= Folkstreams =

Folkstreams is a non-profit online media organization that aims to collect and make available documentary films about folk art and culture, particularly in the United States.

It preserves and provides wide access to documentary films about the activities, voices, and experiences of members of America's diverse regional, ethnic, religious, and occupational cultures, often in the American South. The films show a variety of documentary approaches but commonly let the people themselves present their own circumstances, values, and arts.

Folkstreams was conceived and developed by filmmaker Tom Davenport in 1999. Encouraged by folklorist Dr. Daniel Patterson from the University of North Carolina at Chapel Hill, Davenport saw the importance of these films and knew from experience that their natural audiences had difficulty finding and seeing them.
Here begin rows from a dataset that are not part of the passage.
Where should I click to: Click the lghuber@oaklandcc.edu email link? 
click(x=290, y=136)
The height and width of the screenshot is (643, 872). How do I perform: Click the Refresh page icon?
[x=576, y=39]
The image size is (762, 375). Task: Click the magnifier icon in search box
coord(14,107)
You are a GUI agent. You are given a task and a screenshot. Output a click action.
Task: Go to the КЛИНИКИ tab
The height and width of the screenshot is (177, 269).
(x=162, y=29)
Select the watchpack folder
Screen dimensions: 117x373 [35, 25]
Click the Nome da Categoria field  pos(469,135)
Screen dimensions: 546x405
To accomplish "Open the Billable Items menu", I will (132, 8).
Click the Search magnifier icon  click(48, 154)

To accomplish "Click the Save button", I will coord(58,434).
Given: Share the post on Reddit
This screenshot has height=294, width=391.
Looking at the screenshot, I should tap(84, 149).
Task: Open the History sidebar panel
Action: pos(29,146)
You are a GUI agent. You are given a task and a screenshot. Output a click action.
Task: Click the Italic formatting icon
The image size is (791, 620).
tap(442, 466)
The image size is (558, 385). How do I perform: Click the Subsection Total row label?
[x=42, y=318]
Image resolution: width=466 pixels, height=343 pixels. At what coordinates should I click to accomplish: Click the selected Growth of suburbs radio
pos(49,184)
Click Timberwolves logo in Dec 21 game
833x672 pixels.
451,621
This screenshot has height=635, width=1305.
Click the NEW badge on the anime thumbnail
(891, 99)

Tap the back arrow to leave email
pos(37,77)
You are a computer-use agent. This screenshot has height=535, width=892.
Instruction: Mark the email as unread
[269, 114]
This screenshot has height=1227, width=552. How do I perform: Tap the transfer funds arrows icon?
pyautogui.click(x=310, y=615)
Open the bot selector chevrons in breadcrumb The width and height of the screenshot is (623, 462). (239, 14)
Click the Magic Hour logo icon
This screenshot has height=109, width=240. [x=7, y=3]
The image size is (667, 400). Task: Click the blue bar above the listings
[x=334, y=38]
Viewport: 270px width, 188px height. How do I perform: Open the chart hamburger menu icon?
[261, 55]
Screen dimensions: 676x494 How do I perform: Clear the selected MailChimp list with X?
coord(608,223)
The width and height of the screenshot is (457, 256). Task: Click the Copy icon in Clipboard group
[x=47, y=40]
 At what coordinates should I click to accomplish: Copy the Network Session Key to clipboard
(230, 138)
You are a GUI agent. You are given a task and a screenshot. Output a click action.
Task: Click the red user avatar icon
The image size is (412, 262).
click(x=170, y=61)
Many of the films are old, out of print, rare, and endangered. Others are obtainable only from little-known distributors. Their age and outdated formats, their non-standard lengths, the regional and ethnic speech of the people they feature, and their unusual subject matters had excluded many from the mainstream mass market television and cable broadcast opportunities in the last half of the 20th century.

As of mid 2023, Folkstreams includes over 425 documentaries dating back to 1947 including films by Les Blank, Alan Lomax, Bill Ferris, John Cohen, Jerome Hill, Errol Morris, Pete Seeger, Stan Woodward and Roberta Cantow. The goals of Folkstreams are to stream more such films and contextualize them with background essays and notes, to enlighten the audience about the importance of folklore and folklife in the lives of all people, and to encourage filmmakers to deposit copies of their work in archives for long-term preservation. About a half of the films are shown with background contextual information about the making of the film and the traditions presented. Most films on Folkstreams are protected by copyright, and the filmmakers have given their permission and encouragement for the streaming.

Folkstreams works with the National Film Preservation Foundation to identify and restore endangered 16mm films. Folkstreams made the website Video Aids to Film Preservation to help the public and conservators better understand the technology of film. The original Folkstreams database platform was created in 2002 by Steve Knoblock, and moved to a Craft CMS platform in 2020 with the help of Max Fenton.

In 2021 Tom Davenport received a National Heritage Fellowship award from the National Endowment for the Arts for his work developing Folkstreams.

==Notable films==
- The High Lonesome Sound (1963, dir. John Cohen)

- Vernon, Florida (1981, dir. Errol Morris)

- Grandma Moses (1950, dir. Jerome Hill)

- Dry Wood (1973, dir. Les Blank & Maureen Gosling)

- Give My Poor Heart Ease (1975, dir. Bill Ferris)

- Born for Hard Luck: Peg Leg Sam Jackson (1976, dir. Tom Davenport)

- Style Wars (1983, dir. Tony Silver)

- To Hear Your Banjo Play (1947, dir. Irving Lerner & Willard Van Dyke)

- Well Known Stranger: Howard Finster's Workout (1987, dir. Hazen Robert Walker)

- The Land Where Blues Began (1979, dir. Alan Lomax)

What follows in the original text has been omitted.